2.5 Failing payment when due of any amount so guaranteed for whatever reason, the Corporation, in its capacity as a guarantor, will be obligated to pay the same immediately. The Corporation agrees that the Corporation Guarantee is a guarantee of payment and not a guarantee of collection.
2.6 The Corporation hereby agrees that its obligations under the Corporation Guarantee are unconditional, irrespective of the validity, regularity or enforceability of the Debentures or the Indenture, the absence of any action to enforce the same, any waiver or consent by any holder with respect to any provisions hereof or thereof, the recovery of any judgment against the Co-Principal Debtors, any action to enforce the same or any other circumstance which might otherwise constitute a legal or equitable discharge or defense of the Corporation. The Corporation hereby waives diligence, presentment, demand of payment, filing of claims with a court in the event of insolvency or bankruptcy of the Co-Principal Debtors, any right to require a proceeding first against the Co-Principal Debtors, protest, notice and all demands whatsoever and covenants that the Corporation Guarantee will not be discharged except by complete performance of the payment obligations contained in the Debentures and the Indenture.

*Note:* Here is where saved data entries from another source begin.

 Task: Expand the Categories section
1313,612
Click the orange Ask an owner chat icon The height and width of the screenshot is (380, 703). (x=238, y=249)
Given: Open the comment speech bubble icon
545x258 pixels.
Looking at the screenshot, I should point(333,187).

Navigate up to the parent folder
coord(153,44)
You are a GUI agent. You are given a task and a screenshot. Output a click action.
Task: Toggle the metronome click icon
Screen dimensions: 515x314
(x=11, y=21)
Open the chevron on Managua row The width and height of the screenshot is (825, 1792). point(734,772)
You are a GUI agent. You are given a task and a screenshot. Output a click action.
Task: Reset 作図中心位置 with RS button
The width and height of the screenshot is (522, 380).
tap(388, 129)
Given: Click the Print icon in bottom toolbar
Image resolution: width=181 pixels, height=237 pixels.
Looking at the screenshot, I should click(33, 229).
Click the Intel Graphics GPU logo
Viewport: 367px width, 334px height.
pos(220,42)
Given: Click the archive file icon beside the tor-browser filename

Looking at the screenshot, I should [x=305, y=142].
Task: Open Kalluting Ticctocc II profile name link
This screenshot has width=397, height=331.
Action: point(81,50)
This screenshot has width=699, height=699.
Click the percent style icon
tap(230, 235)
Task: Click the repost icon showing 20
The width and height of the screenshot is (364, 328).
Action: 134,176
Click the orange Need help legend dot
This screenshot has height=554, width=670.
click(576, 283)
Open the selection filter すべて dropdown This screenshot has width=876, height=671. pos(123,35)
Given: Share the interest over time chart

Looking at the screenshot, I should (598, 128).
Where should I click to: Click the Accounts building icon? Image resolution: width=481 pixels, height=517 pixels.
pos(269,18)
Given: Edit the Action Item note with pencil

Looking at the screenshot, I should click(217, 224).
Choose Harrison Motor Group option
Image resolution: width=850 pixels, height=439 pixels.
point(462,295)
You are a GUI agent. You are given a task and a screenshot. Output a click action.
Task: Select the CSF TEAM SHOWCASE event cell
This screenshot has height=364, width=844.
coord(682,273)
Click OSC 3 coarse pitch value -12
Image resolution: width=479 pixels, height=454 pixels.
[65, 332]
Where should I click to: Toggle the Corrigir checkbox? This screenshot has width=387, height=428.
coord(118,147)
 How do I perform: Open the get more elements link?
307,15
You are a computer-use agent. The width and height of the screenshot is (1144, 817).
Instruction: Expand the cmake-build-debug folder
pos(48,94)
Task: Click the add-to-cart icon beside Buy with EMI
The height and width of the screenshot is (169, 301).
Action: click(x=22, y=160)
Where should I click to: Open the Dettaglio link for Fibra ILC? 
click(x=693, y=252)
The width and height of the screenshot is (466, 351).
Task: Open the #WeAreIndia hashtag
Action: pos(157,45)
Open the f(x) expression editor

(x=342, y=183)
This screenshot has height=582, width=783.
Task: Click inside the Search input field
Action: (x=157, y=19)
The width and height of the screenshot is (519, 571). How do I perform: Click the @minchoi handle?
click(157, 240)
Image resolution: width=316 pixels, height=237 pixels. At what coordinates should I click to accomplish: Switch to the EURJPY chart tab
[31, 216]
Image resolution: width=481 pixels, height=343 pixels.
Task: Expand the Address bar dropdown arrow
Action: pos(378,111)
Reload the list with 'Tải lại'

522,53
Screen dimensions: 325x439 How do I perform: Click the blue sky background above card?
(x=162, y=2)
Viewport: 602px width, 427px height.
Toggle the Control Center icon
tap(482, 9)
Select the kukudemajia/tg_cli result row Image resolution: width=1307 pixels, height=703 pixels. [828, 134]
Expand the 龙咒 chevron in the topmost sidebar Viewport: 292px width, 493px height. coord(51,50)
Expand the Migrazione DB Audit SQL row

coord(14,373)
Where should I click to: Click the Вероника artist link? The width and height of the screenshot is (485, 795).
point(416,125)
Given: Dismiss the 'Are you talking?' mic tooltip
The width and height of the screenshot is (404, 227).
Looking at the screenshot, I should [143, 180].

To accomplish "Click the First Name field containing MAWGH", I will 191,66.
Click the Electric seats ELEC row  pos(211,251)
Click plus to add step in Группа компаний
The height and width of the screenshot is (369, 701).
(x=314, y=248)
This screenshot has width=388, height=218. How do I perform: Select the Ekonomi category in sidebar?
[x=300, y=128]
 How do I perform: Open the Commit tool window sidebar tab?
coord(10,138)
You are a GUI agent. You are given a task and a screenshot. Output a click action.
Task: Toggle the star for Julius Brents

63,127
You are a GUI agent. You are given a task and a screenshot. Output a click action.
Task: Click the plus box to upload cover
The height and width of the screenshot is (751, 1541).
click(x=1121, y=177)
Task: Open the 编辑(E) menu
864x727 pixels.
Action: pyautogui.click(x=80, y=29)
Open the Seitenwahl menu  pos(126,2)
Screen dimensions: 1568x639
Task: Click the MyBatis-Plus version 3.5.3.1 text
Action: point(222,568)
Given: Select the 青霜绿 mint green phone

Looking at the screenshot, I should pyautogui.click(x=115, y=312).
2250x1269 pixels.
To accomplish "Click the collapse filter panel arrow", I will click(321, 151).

2.7 If any holder or the Trustee is required by any court or otherwise to return to any Co-Principal Debtor or to the Corporation, in its capacity as a guarantor, or any custodian, trustee, receiver, receiver-manager, interim receiver, liquidator or other similar official acting in relation to the Corporation, in its capacity as a guarantor, or any Co-Principal Debtor, any amount paid either to the Trustee or such holder, the Corporation Guarantee, to the extent theretofore discharged, will be reinstated in full force and effect.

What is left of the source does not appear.